Exercise aim – Read the data and repeat all of it exactly.

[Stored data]
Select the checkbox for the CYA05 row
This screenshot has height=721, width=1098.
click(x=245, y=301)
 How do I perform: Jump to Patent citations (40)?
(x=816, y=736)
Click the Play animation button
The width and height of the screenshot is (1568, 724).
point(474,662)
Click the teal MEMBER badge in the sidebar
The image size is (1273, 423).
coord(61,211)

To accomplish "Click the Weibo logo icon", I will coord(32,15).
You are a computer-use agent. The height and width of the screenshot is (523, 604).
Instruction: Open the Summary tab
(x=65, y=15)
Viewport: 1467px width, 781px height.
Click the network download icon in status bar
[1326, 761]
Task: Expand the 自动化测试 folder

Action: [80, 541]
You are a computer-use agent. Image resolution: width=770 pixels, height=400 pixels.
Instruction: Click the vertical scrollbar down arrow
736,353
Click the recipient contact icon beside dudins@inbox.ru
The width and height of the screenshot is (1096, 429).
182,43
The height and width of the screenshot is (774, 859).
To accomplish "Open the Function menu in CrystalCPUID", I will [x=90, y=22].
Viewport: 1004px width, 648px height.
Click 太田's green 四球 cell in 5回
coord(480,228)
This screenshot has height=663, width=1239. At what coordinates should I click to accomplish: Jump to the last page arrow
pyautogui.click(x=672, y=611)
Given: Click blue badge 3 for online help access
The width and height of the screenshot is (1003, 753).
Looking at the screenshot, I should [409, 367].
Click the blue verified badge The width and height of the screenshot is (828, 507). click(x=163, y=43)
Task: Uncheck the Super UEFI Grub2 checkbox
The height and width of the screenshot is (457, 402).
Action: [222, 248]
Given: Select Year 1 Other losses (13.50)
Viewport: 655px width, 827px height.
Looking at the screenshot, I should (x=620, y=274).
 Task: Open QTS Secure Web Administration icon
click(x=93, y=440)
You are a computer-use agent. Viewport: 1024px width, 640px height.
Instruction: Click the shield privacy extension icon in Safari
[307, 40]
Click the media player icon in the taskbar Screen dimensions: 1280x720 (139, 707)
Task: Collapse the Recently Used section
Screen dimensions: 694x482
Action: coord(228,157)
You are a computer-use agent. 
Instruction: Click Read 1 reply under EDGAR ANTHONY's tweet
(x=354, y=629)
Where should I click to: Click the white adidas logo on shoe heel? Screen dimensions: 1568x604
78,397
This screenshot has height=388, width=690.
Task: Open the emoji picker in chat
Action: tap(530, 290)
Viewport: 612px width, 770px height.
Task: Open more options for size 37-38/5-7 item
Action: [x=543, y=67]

Written answer –
Select the checkbox for the CYA05 row
This screenshot has height=721, width=1098.
click(x=245, y=301)
 How do I perform: Jump to Patent citations (40)?
(x=816, y=736)
Click the Play animation button
The width and height of the screenshot is (1568, 724).
point(474,662)
Click the teal MEMBER badge in the sidebar
The image size is (1273, 423).
coord(61,211)

To accomplish "Click the Weibo logo icon", I will coord(32,15).
You are a computer-use agent. The height and width of the screenshot is (523, 604).
Instruction: Open the Summary tab
(x=65, y=15)
Viewport: 1467px width, 781px height.
Click the network download icon in status bar
[1326, 761]
Task: Expand the 自动化测试 folder

Action: [80, 541]
You are a computer-use agent. Image resolution: width=770 pixels, height=400 pixels.
Instruction: Click the vertical scrollbar down arrow
736,353
Click the recipient contact icon beside dudins@inbox.ru
The width and height of the screenshot is (1096, 429).
182,43
The height and width of the screenshot is (774, 859).
To accomplish "Open the Function menu in CrystalCPUID", I will [x=90, y=22].
Viewport: 1004px width, 648px height.
Click 太田's green 四球 cell in 5回
coord(480,228)
This screenshot has height=663, width=1239. At what coordinates should I click to accomplish: Jump to the last page arrow
pyautogui.click(x=672, y=611)
Given: Click blue badge 3 for online help access
The width and height of the screenshot is (1003, 753).
Looking at the screenshot, I should [409, 367].
Click the blue verified badge The width and height of the screenshot is (828, 507). click(x=163, y=43)
Task: Uncheck the Super UEFI Grub2 checkbox
The height and width of the screenshot is (457, 402).
Action: [222, 248]
Given: Select Year 1 Other losses (13.50)
Viewport: 655px width, 827px height.
Looking at the screenshot, I should (x=620, y=274).
 Task: Open QTS Secure Web Administration icon
click(x=93, y=440)
You are a computer-use agent. Viewport: 1024px width, 640px height.
Instruction: Click the shield privacy extension icon in Safari
[307, 40]
Click the media player icon in the taskbar Screen dimensions: 1280x720 (139, 707)
Task: Collapse the Recently Used section
Screen dimensions: 694x482
Action: coord(228,157)
You are a computer-use agent. 
Instruction: Click Read 1 reply under EDGAR ANTHONY's tweet
(x=354, y=629)
Where should I click to: Click the white adidas logo on shoe heel? Screen dimensions: 1568x604
78,397
This screenshot has height=388, width=690.
Task: Open the emoji picker in chat
Action: tap(530, 290)
Viewport: 612px width, 770px height.
Task: Open more options for size 37-38/5-7 item
Action: [x=543, y=67]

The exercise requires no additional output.